(Stored items)
####################

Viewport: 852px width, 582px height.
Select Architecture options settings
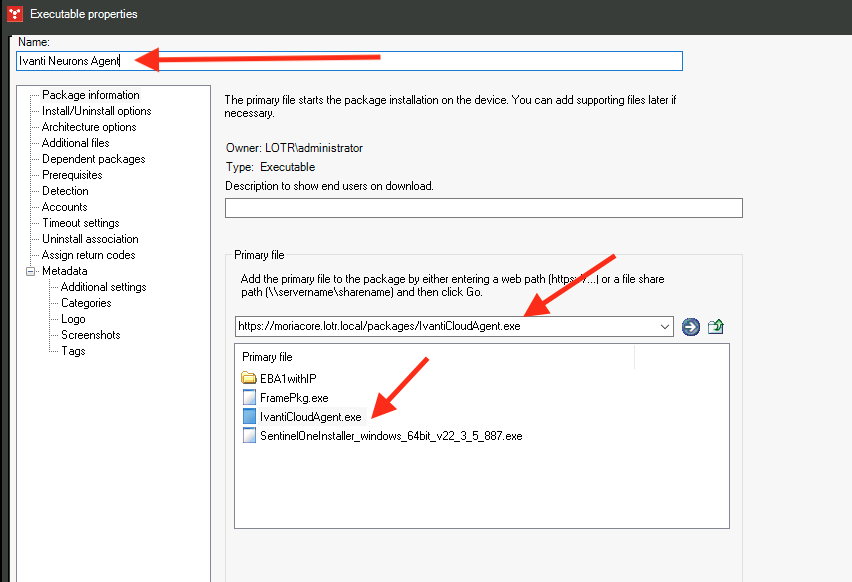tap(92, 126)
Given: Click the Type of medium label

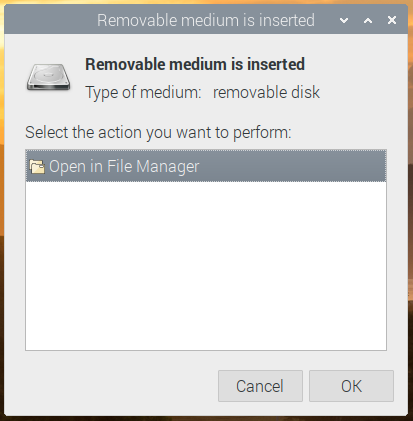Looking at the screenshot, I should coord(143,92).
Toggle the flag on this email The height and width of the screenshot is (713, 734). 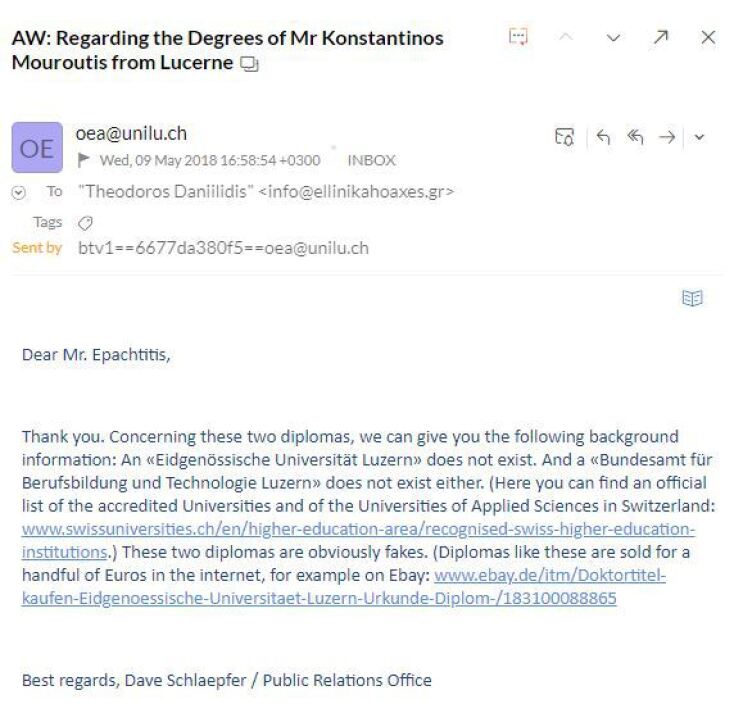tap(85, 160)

####################

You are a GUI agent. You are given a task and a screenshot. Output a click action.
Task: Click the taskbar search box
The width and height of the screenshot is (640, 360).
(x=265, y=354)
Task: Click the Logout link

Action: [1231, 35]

####################

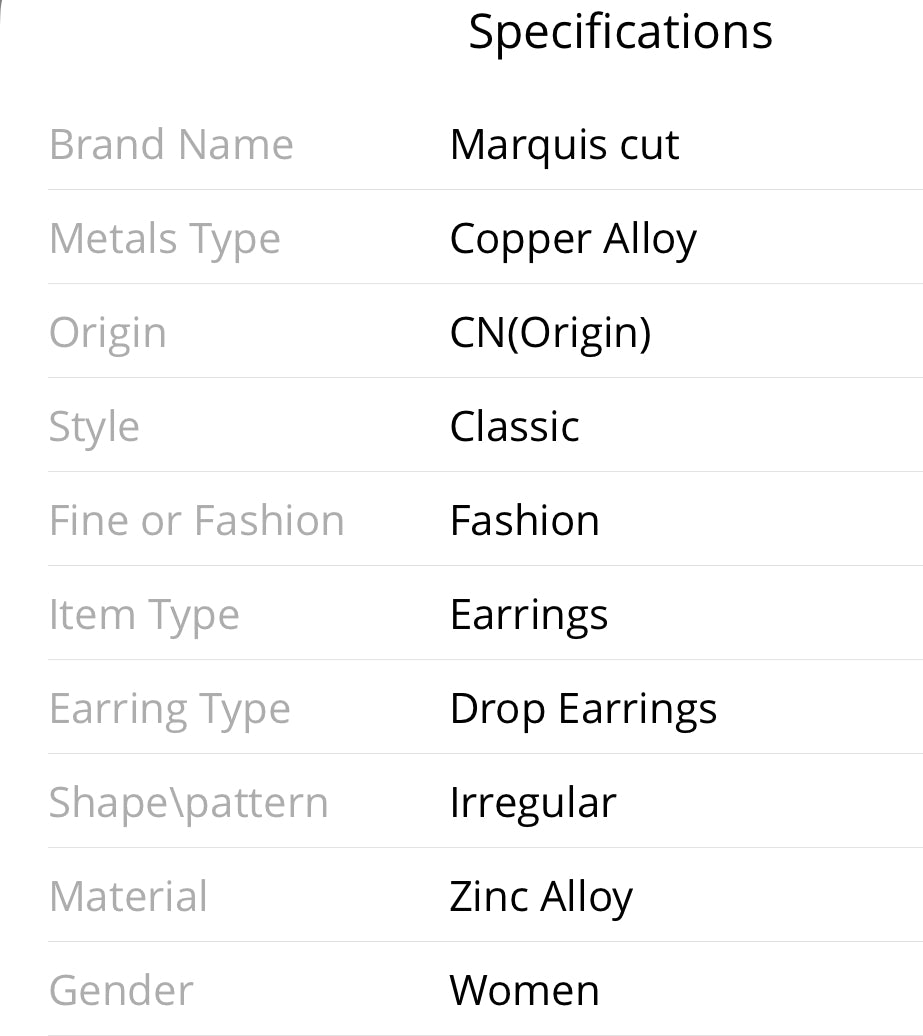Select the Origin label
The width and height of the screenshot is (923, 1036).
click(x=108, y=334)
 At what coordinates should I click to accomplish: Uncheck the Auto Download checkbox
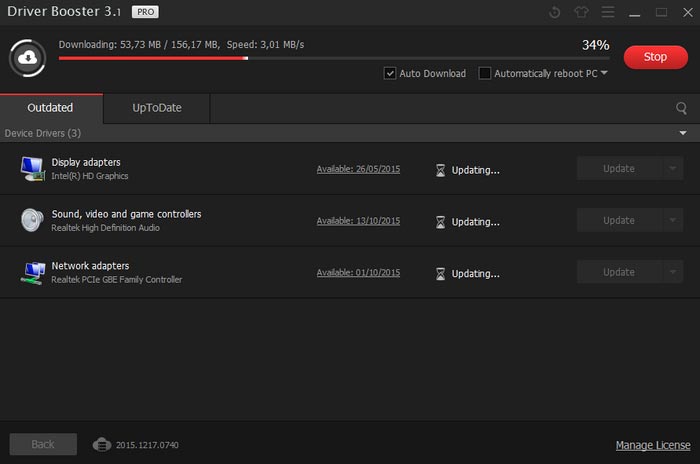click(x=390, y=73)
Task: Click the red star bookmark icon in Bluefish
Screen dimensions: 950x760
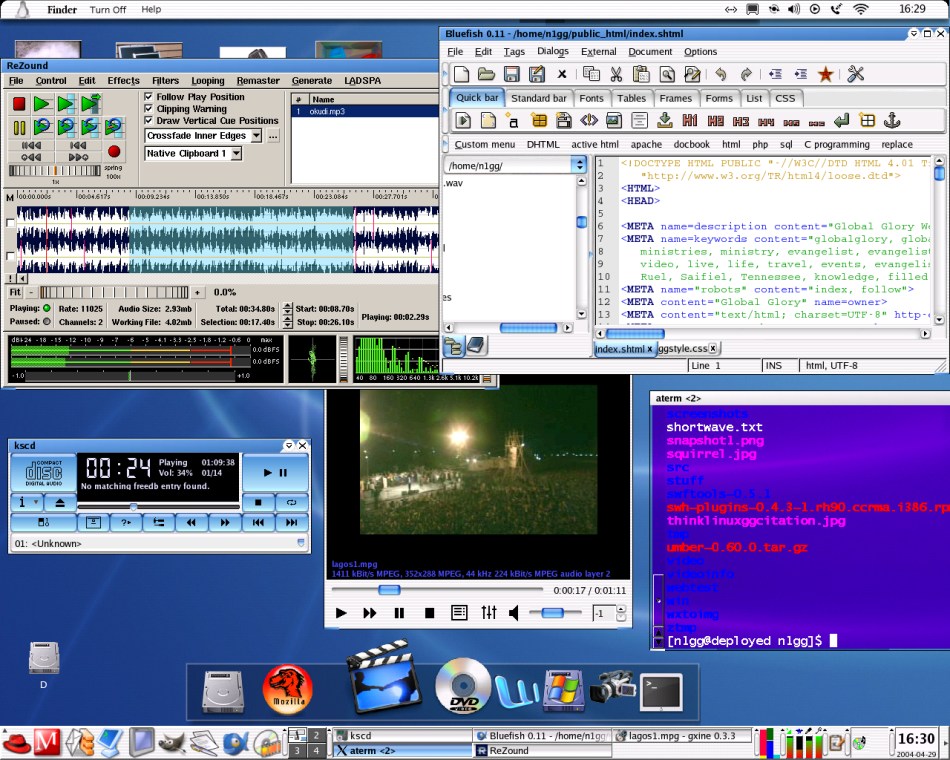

####################

#### [WHAT NEEDS TO BE DONE]
Above are records; repeat only the lines starting at the line with "Task: Click the red" and ending at the line with "Screen dimensions: 950x760", exactly as they appear, both included.

#### [YOUR RESPONSE]
Task: Click the red star bookmark icon in Bluefish
Screen dimensions: 950x760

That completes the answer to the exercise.